> Exercise task A
Can you write out the part of the page on sealing Indiana protective order records from "At Keffer Hirschauer" to "to another person."?
> Exercise task B
What does the page on sealing Indiana protective order records say, summed up in two sentences?

> Text shown

[Start]

Attorneys for Sealing Indiana Protective Order Records
Record of Protective Order Against You Can Haunt Your Future
Being the subject of a protective order can have lasting impacts. Whether the court denied an application for a protective order against you or the protective order has expired, Indiana court records, like those listed on Mycase Indiana, continue to show you were once named as a person against whom someone applied for a protective order. Indiana has long allowed the expungement of criminal records in certain cases, but, in 2019, the Indiana General Assembly passed a law also setting out a procedure for sealing Indiana protective order records.
At Keffer Hirschauer LLP, we focus on protecting your rights. Whether that’s through criminal defense, expungement of your criminal record, or sealing your Indiana protective order record and related files, we know how opportunities can be shaped—or limited—by having these records.
How Sealing Indiana Protective Order Records Can Help You
Whether borne of a simple misunderstanding or the result of a particularly tense situation from your past, records showing that someone has sought a protective order against you can haunt your future. Even if you did not violate a protective order—or if a protective order was wrongly entered against you—as the subject of the order, you’ve been publicly named as someone who threatened or caused harm to another person.

[End]

> Provided information
[Start]

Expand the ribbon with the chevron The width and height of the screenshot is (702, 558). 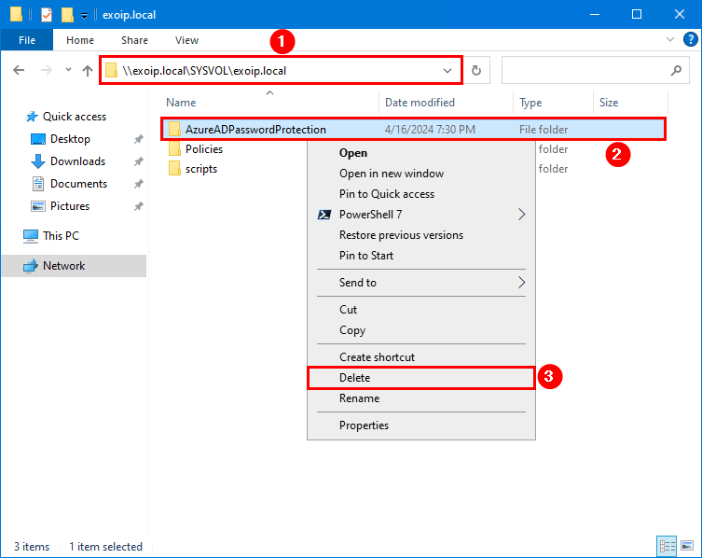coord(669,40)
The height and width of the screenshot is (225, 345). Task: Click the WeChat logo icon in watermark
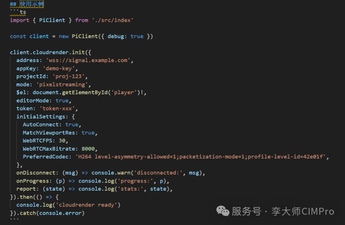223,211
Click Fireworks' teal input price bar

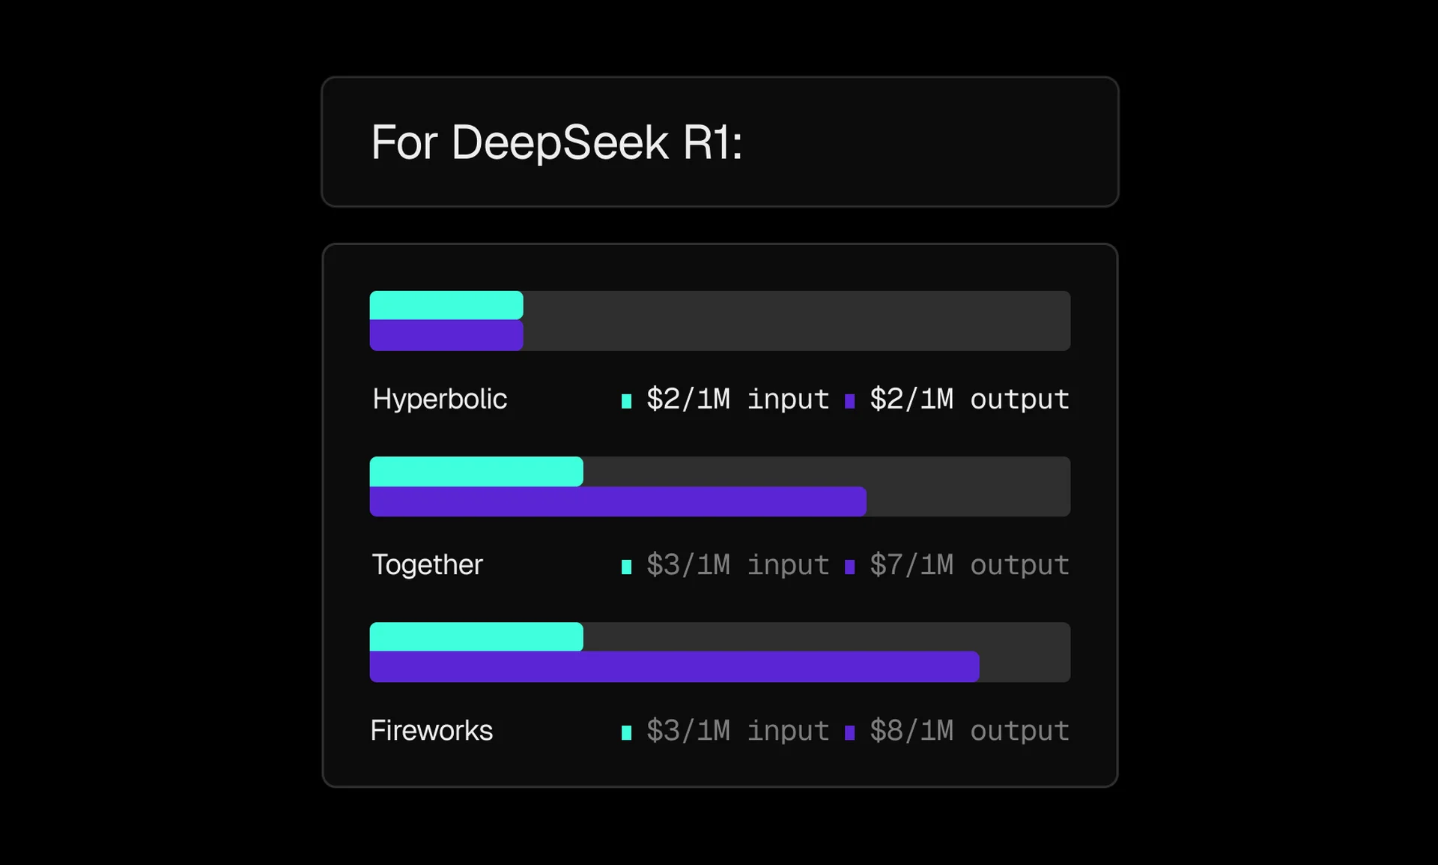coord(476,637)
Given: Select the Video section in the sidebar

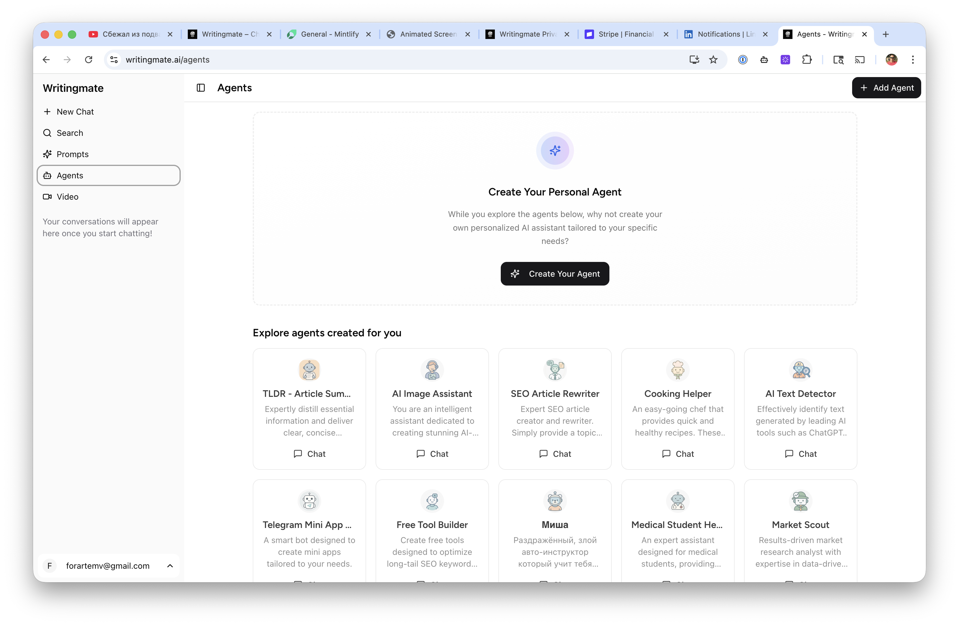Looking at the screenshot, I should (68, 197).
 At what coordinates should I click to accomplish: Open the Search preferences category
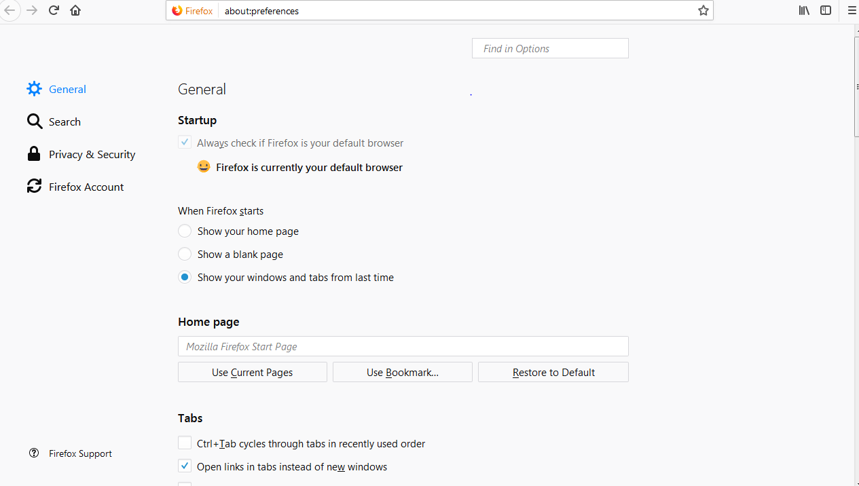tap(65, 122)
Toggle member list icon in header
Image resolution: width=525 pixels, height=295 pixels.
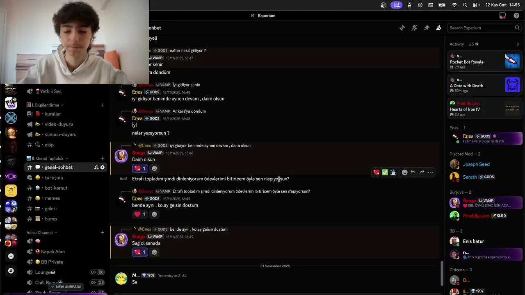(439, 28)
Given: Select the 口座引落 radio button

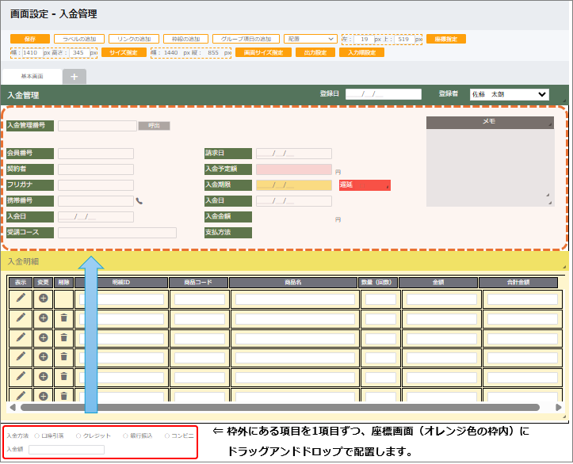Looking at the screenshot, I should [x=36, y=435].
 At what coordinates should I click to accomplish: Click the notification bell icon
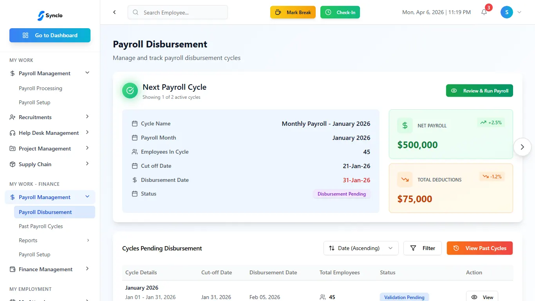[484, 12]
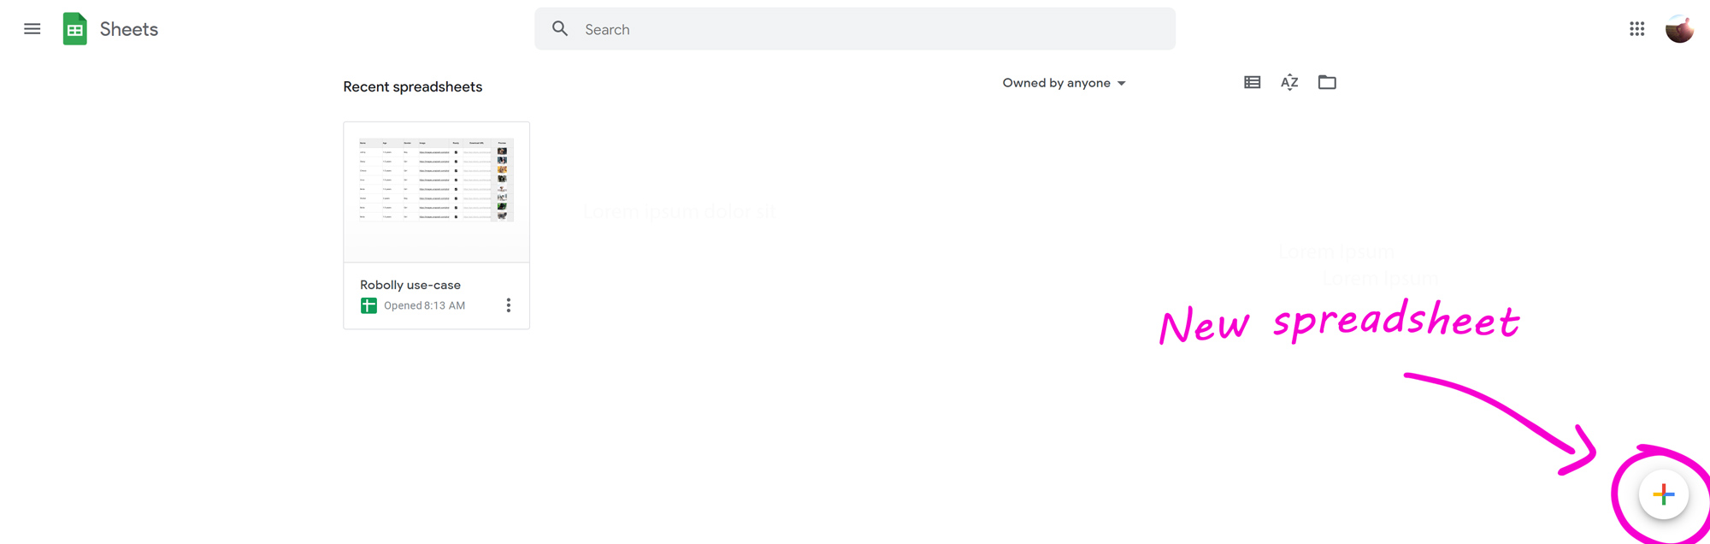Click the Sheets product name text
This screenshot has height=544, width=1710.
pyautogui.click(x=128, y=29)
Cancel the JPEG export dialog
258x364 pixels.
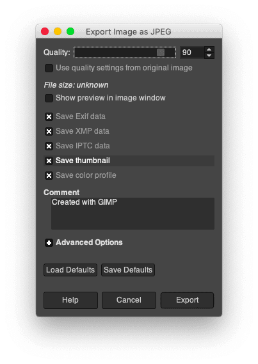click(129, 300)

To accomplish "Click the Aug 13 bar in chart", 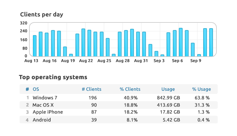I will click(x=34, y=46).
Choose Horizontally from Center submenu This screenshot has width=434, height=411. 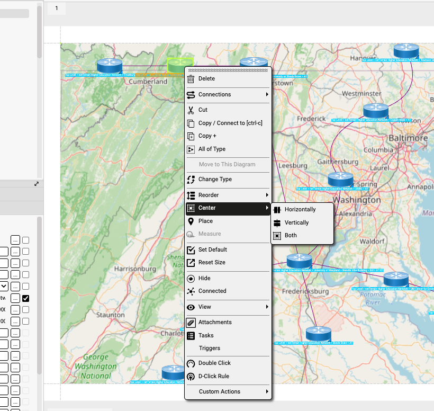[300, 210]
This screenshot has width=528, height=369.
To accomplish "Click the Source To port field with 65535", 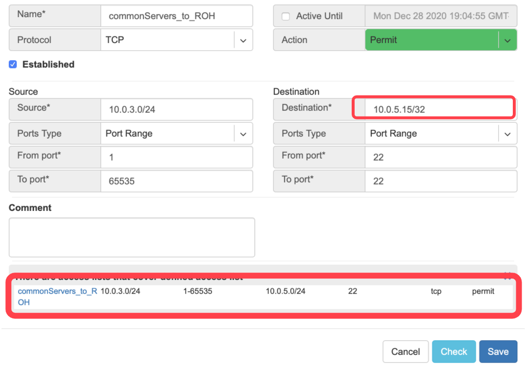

[End]

> Worked solution A
At Keffer Hirschauer LLP, we focus on protecting your rights. Whether that’s through criminal defense, expungement of your criminal record, or sealing your Indiana protective order record and related files, we know how opportunities can be shaped—or limited—by having these records.
How Sealing Indiana Protective Order Records Can Help You
Whether borne of a simple misunderstanding or the result of a particularly tense situation from your past, records showing that someone has sought a protective order against you can haunt your future. Even if you did not violate a protective order—or if a protective order was wrongly entered against you—as the subject of the order, you’ve been publicly named as someone who threatened or caused harm to another person.

> Worked solution B
Indiana court records, such as those on Mycase Indiana, keep showing that someone applied for a protective order against a person even if the application was denied or the order has expired, which publicly names that person as someone who threatened or caused harm and can haunt their future. In 2019 the Indiana General Assembly passed a law setting out a procedure for sealing these records, and Keffer Hirschauer LLP offers this sealing alongside criminal defense and expungement.